With all the good things to share about this dress, the story of the fabric is the most magical. Believe it or not, I found this spectacular, lively fabric at a thrift store as uncut yardage. It had been stitched together in a few random places but I was able to easily unpick the stitches and use it like any other fabric. Not only that but the selvedge indicated that the fabric is GTP from Ghana. That means that I randomly found designer fabric from Ghana for next to nothing at the thrift store. It was a textile-lovers dream come true.
Textiles have a fascinating and rich history in Ghana. I knew a bit about the significance of local textiles in West and Central Africa before finding this fabric but I learned a lot in the process of researching my unusual find. Most of what people think of as typical African wax prints originally come from a Dutch company Vlisco, GTP is the Ghanese-produced arm of Vlisco. Despite European origins, the fabrics make up a significant part of the West and Central African fashion.
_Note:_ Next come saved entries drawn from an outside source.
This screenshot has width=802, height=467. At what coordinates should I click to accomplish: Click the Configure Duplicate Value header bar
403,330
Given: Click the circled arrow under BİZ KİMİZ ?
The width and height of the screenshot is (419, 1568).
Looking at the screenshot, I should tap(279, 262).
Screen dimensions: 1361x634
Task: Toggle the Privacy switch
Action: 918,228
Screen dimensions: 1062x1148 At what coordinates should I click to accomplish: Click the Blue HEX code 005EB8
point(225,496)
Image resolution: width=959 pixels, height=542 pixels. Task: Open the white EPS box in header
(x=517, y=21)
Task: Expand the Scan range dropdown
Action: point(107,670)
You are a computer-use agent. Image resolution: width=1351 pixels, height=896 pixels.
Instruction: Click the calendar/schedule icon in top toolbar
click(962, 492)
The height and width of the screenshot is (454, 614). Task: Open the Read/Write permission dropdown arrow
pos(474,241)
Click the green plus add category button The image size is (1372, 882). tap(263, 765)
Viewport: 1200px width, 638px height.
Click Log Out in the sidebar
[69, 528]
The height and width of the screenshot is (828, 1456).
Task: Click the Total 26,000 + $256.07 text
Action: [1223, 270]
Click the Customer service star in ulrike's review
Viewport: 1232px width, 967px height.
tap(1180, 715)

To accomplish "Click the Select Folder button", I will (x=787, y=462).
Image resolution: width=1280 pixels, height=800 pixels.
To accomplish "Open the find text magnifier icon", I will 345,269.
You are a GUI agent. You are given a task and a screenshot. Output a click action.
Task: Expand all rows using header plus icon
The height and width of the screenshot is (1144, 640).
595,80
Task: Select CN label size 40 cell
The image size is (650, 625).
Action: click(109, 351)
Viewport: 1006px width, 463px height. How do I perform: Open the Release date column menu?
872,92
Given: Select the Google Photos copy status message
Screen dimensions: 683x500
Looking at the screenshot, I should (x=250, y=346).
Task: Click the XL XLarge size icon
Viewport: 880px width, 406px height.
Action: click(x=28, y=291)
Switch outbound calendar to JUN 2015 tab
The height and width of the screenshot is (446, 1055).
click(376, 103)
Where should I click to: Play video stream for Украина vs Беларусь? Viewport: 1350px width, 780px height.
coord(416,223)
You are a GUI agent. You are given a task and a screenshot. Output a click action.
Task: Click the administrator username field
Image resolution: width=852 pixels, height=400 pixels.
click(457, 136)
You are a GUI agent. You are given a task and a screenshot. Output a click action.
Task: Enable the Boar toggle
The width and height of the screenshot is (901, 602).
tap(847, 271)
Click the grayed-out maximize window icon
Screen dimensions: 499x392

Each print is assigned a distinct meaning based in current events, religion or other cultural messages and wearing the fabric can be a way of communicating what’s on your mind. For example, a popular print shows a little bird flying out of a cage and it is called ‘you fly, I fly’ meaning if you cheat on me and leave this marriage, I will do the same. Imagine a dress in that! Another print features Michelle Obama’s purse. This post does a great job of showing off just how beautiful, vibrant, modern and playful these prints are. Plus, it includes my (new) favorite compliment in fabric form; a print of sugarcane translated to mean ‘I love you like sugarcane’. I mean, c’mon, I love you like sugarcane!
I haven’t been able to find any information about this particular print in all my research though. At first I was bummed about that but I’ve decided it’s ok to see it for what it has become. A happy starry pink dress for one of my favorite people. I love thinking about how this fabric ended up at the thrift store and why and what it had been before. What a mystery! And, here it is with a whole new life ahead of it.
Dressmaking Details: The dress came together fairly easily, though it wasn’t the quickest dress to make. I had a tough time with the faux yoke. The pattern instructions flummoxed me for some reason and I had to re-draw the yoke portion twice. As I noted in my previous review of this book, each dress works off a single sloper and you need to draw and adapt depending on the dress you are making. For me that means it’s more of a go-slow-and-pay-attention type of process. I learn a lot but it takes more time than usual.
I lined the bodice with voile so it would be slinky and smooth against the skin, I used the ‘rave on’ print by Avril Loreti for Cloud 9 fabrics.
*This post includes an amazon affiliate link. If you purchase something after clicking this link, I make a few cents and you help support my fabric habit. Thanks! I love you like sugarcane.